◆ **Dataset content**
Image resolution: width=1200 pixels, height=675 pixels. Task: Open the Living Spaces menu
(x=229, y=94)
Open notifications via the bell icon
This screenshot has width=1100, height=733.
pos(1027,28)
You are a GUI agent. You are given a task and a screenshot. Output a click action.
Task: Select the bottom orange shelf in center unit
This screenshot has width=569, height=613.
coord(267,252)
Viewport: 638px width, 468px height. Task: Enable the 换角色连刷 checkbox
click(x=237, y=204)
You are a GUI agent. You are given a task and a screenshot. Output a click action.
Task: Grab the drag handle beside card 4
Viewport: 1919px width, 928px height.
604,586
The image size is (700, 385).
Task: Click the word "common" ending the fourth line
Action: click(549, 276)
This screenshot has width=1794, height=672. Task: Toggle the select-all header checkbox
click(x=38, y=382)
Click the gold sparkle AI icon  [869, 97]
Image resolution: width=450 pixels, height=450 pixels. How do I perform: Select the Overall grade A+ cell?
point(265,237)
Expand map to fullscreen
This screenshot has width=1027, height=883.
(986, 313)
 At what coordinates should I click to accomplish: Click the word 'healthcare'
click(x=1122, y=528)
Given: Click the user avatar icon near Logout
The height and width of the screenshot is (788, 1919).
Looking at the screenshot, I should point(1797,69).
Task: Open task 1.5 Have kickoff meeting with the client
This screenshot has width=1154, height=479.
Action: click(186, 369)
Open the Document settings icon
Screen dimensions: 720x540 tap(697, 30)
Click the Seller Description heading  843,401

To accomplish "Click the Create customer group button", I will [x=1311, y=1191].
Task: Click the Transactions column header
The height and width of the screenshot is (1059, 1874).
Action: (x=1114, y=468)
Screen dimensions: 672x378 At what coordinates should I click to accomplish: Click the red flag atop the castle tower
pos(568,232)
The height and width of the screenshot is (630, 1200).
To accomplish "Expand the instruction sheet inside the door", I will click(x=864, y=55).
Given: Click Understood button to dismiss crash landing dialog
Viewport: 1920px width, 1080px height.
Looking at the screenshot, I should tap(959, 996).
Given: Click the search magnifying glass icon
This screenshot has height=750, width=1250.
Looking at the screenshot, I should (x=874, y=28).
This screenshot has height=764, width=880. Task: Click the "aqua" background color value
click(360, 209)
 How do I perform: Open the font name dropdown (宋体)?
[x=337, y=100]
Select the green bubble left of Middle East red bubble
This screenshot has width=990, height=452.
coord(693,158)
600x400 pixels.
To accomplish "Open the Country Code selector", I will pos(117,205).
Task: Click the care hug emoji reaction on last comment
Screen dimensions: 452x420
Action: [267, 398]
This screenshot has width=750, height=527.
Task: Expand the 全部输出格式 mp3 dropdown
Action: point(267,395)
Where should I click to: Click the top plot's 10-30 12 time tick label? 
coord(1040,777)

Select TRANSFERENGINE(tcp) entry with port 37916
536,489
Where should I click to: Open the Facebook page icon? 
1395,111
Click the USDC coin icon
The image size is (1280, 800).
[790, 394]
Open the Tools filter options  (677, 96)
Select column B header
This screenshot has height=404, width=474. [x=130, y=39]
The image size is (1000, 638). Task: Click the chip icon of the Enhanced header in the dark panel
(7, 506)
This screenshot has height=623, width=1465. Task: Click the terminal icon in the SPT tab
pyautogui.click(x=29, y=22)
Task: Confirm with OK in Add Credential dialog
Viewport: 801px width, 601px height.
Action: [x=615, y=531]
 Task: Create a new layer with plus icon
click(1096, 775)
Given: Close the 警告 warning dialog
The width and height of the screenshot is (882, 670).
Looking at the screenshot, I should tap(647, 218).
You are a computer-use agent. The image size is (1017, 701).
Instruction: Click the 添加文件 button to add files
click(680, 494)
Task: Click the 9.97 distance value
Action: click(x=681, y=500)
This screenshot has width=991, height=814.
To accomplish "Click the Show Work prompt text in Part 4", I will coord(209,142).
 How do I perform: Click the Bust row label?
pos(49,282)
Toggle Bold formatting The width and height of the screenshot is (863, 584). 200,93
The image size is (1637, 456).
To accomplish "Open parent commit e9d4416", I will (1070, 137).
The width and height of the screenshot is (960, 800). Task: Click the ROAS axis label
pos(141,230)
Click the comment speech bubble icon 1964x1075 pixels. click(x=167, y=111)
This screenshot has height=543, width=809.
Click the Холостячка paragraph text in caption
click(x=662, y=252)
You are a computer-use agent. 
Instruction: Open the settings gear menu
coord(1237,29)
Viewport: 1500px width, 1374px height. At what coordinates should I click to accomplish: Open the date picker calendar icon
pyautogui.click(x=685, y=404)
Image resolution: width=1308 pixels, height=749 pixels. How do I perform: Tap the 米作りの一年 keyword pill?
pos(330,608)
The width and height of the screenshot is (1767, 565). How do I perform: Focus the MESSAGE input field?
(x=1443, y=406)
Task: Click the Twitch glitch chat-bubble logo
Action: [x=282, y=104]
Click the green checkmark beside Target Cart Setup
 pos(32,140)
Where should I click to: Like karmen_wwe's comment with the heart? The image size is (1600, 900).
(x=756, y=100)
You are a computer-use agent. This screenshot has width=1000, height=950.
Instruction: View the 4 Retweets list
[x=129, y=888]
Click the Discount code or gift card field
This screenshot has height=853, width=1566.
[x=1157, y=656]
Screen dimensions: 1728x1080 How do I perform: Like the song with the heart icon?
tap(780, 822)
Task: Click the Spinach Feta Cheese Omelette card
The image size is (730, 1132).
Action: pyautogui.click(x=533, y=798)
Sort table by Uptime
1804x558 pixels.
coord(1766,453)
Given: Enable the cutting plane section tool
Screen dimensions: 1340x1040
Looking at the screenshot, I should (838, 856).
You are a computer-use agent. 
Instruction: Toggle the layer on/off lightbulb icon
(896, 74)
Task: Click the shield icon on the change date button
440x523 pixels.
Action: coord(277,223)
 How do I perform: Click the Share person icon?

◆ **Instructions to follow**
Lines of the listing above that hold the string "will" should each be copied.

◆ **Task answer**
To accomplish "Click the Create customer group button", I will [x=1311, y=1191].
To accomplish "Expand the instruction sheet inside the door", I will click(x=864, y=55).
To accomplish "Open the Country Code selector", I will pos(117,205).
To accomplish "Click the Show Work prompt text in Part 4", I will coord(209,142).
To accomplish "Open parent commit e9d4416", I will (1070, 137).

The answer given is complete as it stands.